─── Provided data ───
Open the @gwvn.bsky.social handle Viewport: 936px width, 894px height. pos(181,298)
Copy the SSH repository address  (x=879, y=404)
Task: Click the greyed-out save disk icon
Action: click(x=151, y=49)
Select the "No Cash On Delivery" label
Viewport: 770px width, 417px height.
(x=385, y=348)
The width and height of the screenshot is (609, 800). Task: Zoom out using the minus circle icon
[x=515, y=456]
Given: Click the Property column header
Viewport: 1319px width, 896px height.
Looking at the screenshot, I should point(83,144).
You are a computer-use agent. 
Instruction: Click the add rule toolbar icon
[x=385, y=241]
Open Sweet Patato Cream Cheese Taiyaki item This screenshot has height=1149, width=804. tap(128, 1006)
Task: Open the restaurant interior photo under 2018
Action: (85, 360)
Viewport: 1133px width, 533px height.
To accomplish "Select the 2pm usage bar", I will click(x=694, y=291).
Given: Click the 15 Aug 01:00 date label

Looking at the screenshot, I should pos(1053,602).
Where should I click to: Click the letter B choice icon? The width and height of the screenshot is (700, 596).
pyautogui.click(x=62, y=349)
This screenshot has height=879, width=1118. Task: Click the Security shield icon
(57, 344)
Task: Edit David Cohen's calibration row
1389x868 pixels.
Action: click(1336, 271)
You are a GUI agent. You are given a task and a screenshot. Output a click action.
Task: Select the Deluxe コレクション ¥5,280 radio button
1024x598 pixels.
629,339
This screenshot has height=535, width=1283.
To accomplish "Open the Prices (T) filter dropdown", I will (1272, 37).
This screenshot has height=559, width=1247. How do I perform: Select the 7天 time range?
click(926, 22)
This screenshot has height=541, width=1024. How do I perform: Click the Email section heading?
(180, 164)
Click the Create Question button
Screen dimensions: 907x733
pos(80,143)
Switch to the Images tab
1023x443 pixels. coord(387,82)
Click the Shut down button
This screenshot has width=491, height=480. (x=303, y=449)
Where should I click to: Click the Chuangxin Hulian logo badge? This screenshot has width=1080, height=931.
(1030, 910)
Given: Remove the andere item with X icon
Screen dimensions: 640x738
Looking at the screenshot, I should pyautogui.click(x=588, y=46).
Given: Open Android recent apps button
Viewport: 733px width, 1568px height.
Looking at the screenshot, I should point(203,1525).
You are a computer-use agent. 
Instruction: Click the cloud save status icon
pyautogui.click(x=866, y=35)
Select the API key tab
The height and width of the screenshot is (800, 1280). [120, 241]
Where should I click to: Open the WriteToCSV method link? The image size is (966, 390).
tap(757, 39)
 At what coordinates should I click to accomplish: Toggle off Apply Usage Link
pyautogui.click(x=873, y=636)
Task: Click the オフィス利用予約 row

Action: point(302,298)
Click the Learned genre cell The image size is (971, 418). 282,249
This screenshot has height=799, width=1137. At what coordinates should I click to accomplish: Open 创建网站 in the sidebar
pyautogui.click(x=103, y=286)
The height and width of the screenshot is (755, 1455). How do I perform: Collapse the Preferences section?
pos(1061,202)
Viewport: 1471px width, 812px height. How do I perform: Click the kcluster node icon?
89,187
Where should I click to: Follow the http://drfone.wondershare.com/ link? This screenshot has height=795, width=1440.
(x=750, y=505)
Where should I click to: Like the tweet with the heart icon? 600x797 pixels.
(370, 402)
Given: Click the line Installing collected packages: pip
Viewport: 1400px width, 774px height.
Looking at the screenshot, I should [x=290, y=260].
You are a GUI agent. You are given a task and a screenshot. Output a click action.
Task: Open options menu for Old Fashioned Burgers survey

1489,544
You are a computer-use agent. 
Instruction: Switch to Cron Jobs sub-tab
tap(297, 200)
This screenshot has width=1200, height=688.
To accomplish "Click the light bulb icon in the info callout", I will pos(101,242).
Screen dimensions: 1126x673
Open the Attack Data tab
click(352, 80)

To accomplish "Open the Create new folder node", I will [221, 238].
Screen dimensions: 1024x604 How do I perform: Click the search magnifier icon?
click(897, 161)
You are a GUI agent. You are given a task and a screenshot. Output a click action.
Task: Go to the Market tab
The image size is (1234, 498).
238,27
───
What is required:
Each entry above needs to be output exactly.

Task solution:
Open the @gwvn.bsky.social handle Viewport: 936px width, 894px height. pos(181,298)
Copy the SSH repository address  (x=879, y=404)
Task: Click the greyed-out save disk icon
Action: click(x=151, y=49)
Select the "No Cash On Delivery" label
Viewport: 770px width, 417px height.
(x=385, y=348)
The width and height of the screenshot is (609, 800). Task: Zoom out using the minus circle icon
[x=515, y=456]
Given: Click the Property column header
Viewport: 1319px width, 896px height.
Looking at the screenshot, I should point(83,144).
You are a computer-use agent. 
Instruction: Click the add rule toolbar icon
[x=385, y=241]
Open Sweet Patato Cream Cheese Taiyaki item This screenshot has height=1149, width=804. tap(128, 1006)
Task: Open the restaurant interior photo under 2018
Action: (85, 360)
Viewport: 1133px width, 533px height.
To accomplish "Select the 2pm usage bar", I will click(x=694, y=291).
Given: Click the 15 Aug 01:00 date label

Looking at the screenshot, I should pos(1053,602).
Where should I click to: Click the letter B choice icon? The width and height of the screenshot is (700, 596).
pyautogui.click(x=62, y=349)
This screenshot has height=879, width=1118. Task: Click the Security shield icon
(57, 344)
Task: Edit David Cohen's calibration row
1389x868 pixels.
Action: click(1336, 271)
You are a GUI agent. You are given a task and a screenshot. Output a click action.
Task: Select the Deluxe コレクション ¥5,280 radio button
1024x598 pixels.
629,339
This screenshot has height=535, width=1283.
To accomplish "Open the Prices (T) filter dropdown", I will (1272, 37).
This screenshot has height=559, width=1247. How do I perform: Select the 7天 time range?
click(926, 22)
This screenshot has height=541, width=1024. How do I perform: Click the Email section heading?
(180, 164)
Click the Create Question button
Screen dimensions: 907x733
pos(80,143)
Switch to the Images tab
1023x443 pixels. coord(387,82)
Click the Shut down button
This screenshot has width=491, height=480. (x=303, y=449)
Where should I click to: Click the Chuangxin Hulian logo badge? This screenshot has width=1080, height=931.
(1030, 910)
Given: Remove the andere item with X icon
Screen dimensions: 640x738
Looking at the screenshot, I should pyautogui.click(x=588, y=46).
Given: Open Android recent apps button
Viewport: 733px width, 1568px height.
Looking at the screenshot, I should point(203,1525).
You are a computer-use agent. 
Instruction: Click the cloud save status icon
pyautogui.click(x=866, y=35)
Select the API key tab
The height and width of the screenshot is (800, 1280). [120, 241]
Where should I click to: Open the WriteToCSV method link? The image size is (966, 390).
tap(757, 39)
 At what coordinates should I click to accomplish: Toggle off Apply Usage Link
pyautogui.click(x=873, y=636)
Task: Click the オフィス利用予約 row

Action: point(302,298)
Click the Learned genre cell The image size is (971, 418). 282,249
This screenshot has height=799, width=1137. At what coordinates should I click to accomplish: Open 创建网站 in the sidebar
pyautogui.click(x=103, y=286)
The height and width of the screenshot is (755, 1455). How do I perform: Collapse the Preferences section?
pos(1061,202)
Viewport: 1471px width, 812px height. How do I perform: Click the kcluster node icon?
89,187
Where should I click to: Follow the http://drfone.wondershare.com/ link? This screenshot has height=795, width=1440.
(x=750, y=505)
Where should I click to: Like the tweet with the heart icon? 600x797 pixels.
(370, 402)
Given: Click the line Installing collected packages: pip
Viewport: 1400px width, 774px height.
Looking at the screenshot, I should [x=290, y=260].
You are a GUI agent. You are given a task and a screenshot. Output a click action.
Task: Open options menu for Old Fashioned Burgers survey

1489,544
You are a computer-use agent. 
Instruction: Switch to Cron Jobs sub-tab
tap(297, 200)
This screenshot has width=1200, height=688.
To accomplish "Click the light bulb icon in the info callout", I will pos(101,242).
Screen dimensions: 1126x673
Open the Attack Data tab
click(352, 80)

To accomplish "Open the Create new folder node", I will [221, 238].
Screen dimensions: 1024x604 How do I perform: Click the search magnifier icon?
click(897, 161)
You are a GUI agent. You are given a task and a screenshot. Output a click action.
Task: Go to the Market tab
The image size is (1234, 498).
238,27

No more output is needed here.